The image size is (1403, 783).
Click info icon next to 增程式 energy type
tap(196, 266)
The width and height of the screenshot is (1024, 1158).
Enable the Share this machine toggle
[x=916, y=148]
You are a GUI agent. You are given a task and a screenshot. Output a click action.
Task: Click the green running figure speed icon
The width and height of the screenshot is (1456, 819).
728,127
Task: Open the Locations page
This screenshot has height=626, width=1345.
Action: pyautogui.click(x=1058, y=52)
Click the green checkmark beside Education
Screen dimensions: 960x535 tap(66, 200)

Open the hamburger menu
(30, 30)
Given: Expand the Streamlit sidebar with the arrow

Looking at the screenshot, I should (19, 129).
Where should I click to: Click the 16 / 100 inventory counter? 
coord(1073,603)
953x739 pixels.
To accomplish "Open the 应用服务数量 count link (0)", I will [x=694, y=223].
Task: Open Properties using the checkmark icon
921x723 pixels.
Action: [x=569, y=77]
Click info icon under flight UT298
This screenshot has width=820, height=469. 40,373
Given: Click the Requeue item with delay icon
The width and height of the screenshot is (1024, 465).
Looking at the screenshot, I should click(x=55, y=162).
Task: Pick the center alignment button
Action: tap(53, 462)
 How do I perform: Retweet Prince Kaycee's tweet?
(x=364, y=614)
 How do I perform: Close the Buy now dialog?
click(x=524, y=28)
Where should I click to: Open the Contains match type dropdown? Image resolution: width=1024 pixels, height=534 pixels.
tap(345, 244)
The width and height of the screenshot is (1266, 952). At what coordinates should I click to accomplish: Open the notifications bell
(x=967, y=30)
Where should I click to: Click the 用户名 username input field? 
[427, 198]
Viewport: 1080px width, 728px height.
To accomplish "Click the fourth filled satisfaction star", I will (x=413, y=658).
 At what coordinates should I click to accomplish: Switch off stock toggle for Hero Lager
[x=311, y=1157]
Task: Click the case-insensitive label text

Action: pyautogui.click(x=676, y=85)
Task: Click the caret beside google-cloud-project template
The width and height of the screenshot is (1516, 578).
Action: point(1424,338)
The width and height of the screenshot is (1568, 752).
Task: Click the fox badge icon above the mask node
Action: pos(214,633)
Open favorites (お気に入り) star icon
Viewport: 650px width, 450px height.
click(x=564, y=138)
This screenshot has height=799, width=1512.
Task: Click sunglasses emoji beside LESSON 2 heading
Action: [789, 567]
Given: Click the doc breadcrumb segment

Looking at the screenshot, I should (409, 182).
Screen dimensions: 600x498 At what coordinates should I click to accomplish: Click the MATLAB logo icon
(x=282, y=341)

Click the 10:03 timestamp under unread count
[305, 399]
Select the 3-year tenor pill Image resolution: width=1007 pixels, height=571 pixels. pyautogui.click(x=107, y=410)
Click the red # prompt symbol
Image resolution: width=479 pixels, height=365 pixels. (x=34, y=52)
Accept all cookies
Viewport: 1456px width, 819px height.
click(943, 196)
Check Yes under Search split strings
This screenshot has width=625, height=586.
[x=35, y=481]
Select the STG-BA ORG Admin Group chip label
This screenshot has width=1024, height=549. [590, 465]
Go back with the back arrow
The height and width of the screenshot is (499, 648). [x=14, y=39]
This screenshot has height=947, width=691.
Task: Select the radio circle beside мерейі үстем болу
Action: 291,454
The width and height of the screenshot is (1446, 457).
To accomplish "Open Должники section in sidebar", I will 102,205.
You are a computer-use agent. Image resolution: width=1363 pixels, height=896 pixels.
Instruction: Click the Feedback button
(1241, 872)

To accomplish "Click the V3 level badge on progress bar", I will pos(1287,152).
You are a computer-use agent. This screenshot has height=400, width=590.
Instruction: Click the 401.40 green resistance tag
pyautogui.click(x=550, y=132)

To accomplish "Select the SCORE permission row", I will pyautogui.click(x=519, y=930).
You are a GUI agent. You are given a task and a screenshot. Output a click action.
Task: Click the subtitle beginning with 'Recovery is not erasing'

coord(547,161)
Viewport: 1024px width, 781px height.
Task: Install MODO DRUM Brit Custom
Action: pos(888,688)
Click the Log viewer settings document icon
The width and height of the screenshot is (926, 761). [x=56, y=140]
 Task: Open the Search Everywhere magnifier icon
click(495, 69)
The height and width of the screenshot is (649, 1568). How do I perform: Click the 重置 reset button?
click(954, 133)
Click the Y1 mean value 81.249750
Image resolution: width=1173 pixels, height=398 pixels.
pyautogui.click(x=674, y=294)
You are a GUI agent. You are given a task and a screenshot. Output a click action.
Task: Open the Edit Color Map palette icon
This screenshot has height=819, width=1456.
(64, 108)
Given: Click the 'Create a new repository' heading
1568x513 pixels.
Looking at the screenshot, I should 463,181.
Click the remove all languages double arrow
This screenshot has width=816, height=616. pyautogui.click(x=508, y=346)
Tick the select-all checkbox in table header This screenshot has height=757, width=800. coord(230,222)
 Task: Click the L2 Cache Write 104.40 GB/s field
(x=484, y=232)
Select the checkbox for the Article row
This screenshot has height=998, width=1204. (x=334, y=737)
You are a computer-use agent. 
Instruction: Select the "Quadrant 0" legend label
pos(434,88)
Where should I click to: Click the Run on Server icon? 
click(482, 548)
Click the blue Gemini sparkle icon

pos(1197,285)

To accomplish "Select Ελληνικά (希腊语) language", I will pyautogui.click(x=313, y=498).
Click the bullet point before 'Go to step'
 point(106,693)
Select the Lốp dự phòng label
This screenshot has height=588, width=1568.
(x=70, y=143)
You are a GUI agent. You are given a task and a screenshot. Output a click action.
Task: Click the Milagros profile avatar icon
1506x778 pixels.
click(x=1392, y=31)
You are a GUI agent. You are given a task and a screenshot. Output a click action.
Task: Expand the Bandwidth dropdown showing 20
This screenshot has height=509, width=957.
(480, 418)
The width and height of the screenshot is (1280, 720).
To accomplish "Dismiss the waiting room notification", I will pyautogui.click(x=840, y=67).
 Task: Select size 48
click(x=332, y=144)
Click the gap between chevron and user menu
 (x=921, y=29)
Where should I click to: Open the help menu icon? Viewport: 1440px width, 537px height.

## Problem requirements:
Retype all of the records above exactly as they appear, line for line.

## Answer to this task:
The image size is (1403, 783).
Click info icon next to 增程式 energy type
tap(196, 266)
The width and height of the screenshot is (1024, 1158).
Enable the Share this machine toggle
[x=916, y=148]
You are a GUI agent. You are given a task and a screenshot. Output a click action.
Task: Click the green running figure speed icon
The width and height of the screenshot is (1456, 819).
728,127
Task: Open the Locations page
This screenshot has height=626, width=1345.
Action: pyautogui.click(x=1058, y=52)
Click the green checkmark beside Education
Screen dimensions: 960x535 tap(66, 200)

Open the hamburger menu
(30, 30)
Given: Expand the Streamlit sidebar with the arrow

Looking at the screenshot, I should (19, 129).
Where should I click to: Click the 16 / 100 inventory counter? 
coord(1073,603)
953x739 pixels.
To accomplish "Open the 应用服务数量 count link (0)", I will [x=694, y=223].
Task: Open Properties using the checkmark icon
921x723 pixels.
Action: [x=569, y=77]
Click info icon under flight UT298
This screenshot has width=820, height=469. 40,373
Given: Click the Requeue item with delay icon
The width and height of the screenshot is (1024, 465).
Looking at the screenshot, I should click(x=55, y=162).
Task: Pick the center alignment button
Action: tap(53, 462)
 How do I perform: Retweet Prince Kaycee's tweet?
(x=364, y=614)
 How do I perform: Close the Buy now dialog?
click(x=524, y=28)
Where should I click to: Open the Contains match type dropdown? Image resolution: width=1024 pixels, height=534 pixels.
tap(345, 244)
The width and height of the screenshot is (1266, 952). At what coordinates should I click to accomplish: Open the notifications bell
(x=967, y=30)
Where should I click to: Click the 用户名 username input field? 
[427, 198]
Viewport: 1080px width, 728px height.
To accomplish "Click the fourth filled satisfaction star", I will (x=413, y=658).
 At what coordinates should I click to accomplish: Switch off stock toggle for Hero Lager
[x=311, y=1157]
Task: Click the case-insensitive label text

Action: pyautogui.click(x=676, y=85)
Task: Click the caret beside google-cloud-project template
The width and height of the screenshot is (1516, 578).
Action: point(1424,338)
The width and height of the screenshot is (1568, 752).
Task: Click the fox badge icon above the mask node
Action: pos(214,633)
Open favorites (お気に入り) star icon
Viewport: 650px width, 450px height.
click(x=564, y=138)
This screenshot has height=799, width=1512.
Task: Click sunglasses emoji beside LESSON 2 heading
Action: [789, 567]
Given: Click the doc breadcrumb segment

Looking at the screenshot, I should (409, 182).
Screen dimensions: 600x498 At what coordinates should I click to accomplish: Click the MATLAB logo icon
(x=282, y=341)

Click the 10:03 timestamp under unread count
[305, 399]
Select the 3-year tenor pill Image resolution: width=1007 pixels, height=571 pixels. pyautogui.click(x=107, y=410)
Click the red # prompt symbol
Image resolution: width=479 pixels, height=365 pixels. (x=34, y=52)
Accept all cookies
Viewport: 1456px width, 819px height.
click(943, 196)
Check Yes under Search split strings
This screenshot has width=625, height=586.
[x=35, y=481]
Select the STG-BA ORG Admin Group chip label
This screenshot has width=1024, height=549. [590, 465]
Go back with the back arrow
The height and width of the screenshot is (499, 648). [x=14, y=39]
This screenshot has height=947, width=691.
Task: Select the radio circle beside мерейі үстем болу
Action: 291,454
The width and height of the screenshot is (1446, 457).
To accomplish "Open Должники section in sidebar", I will 102,205.
You are a computer-use agent. Image resolution: width=1363 pixels, height=896 pixels.
Instruction: Click the Feedback button
(1241, 872)

To accomplish "Click the V3 level badge on progress bar", I will pos(1287,152).
You are a computer-use agent. This screenshot has height=400, width=590.
Instruction: Click the 401.40 green resistance tag
pyautogui.click(x=550, y=132)

To accomplish "Select the SCORE permission row", I will pyautogui.click(x=519, y=930).
You are a GUI agent. You are given a task and a screenshot. Output a click action.
Task: Click the subtitle beginning with 'Recovery is not erasing'

coord(547,161)
Viewport: 1024px width, 781px height.
Task: Install MODO DRUM Brit Custom
Action: pos(888,688)
Click the Log viewer settings document icon
The width and height of the screenshot is (926, 761). [x=56, y=140]
 Task: Open the Search Everywhere magnifier icon
click(495, 69)
The height and width of the screenshot is (649, 1568). How do I perform: Click the 重置 reset button?
click(954, 133)
Click the Y1 mean value 81.249750
Image resolution: width=1173 pixels, height=398 pixels.
pyautogui.click(x=674, y=294)
You are a GUI agent. You are given a task and a screenshot. Output a click action.
Task: Open the Edit Color Map palette icon
This screenshot has height=819, width=1456.
(64, 108)
Given: Click the 'Create a new repository' heading
1568x513 pixels.
Looking at the screenshot, I should 463,181.
Click the remove all languages double arrow
This screenshot has width=816, height=616. pyautogui.click(x=508, y=346)
Tick the select-all checkbox in table header This screenshot has height=757, width=800. coord(230,222)
 Task: Click the L2 Cache Write 104.40 GB/s field
(x=484, y=232)
Select the checkbox for the Article row
This screenshot has height=998, width=1204. (x=334, y=737)
You are a computer-use agent. 
Instruction: Select the "Quadrant 0" legend label
pos(434,88)
Where should I click to: Click the Run on Server icon? 
click(482, 548)
Click the blue Gemini sparkle icon

pos(1197,285)

To accomplish "Select Ελληνικά (希腊语) language", I will pyautogui.click(x=313, y=498).
Click the bullet point before 'Go to step'
 point(106,693)
Select the Lốp dự phòng label
This screenshot has height=588, width=1568.
(x=70, y=143)
You are a GUI agent. You are given a task and a screenshot. Output a click action.
Task: Click the Milagros profile avatar icon
1506x778 pixels.
click(x=1392, y=31)
You are a GUI agent. You are given a task and a screenshot. Output a click action.
Task: Expand the Bandwidth dropdown showing 20
This screenshot has height=509, width=957.
(480, 418)
The width and height of the screenshot is (1280, 720).
To accomplish "Dismiss the waiting room notification", I will pyautogui.click(x=840, y=67).
 Task: Select size 48
click(x=332, y=144)
Click the gap between chevron and user menu
 (x=921, y=29)
Where should I click to: Open the help menu icon? Viewport: 1440px width, 537px height.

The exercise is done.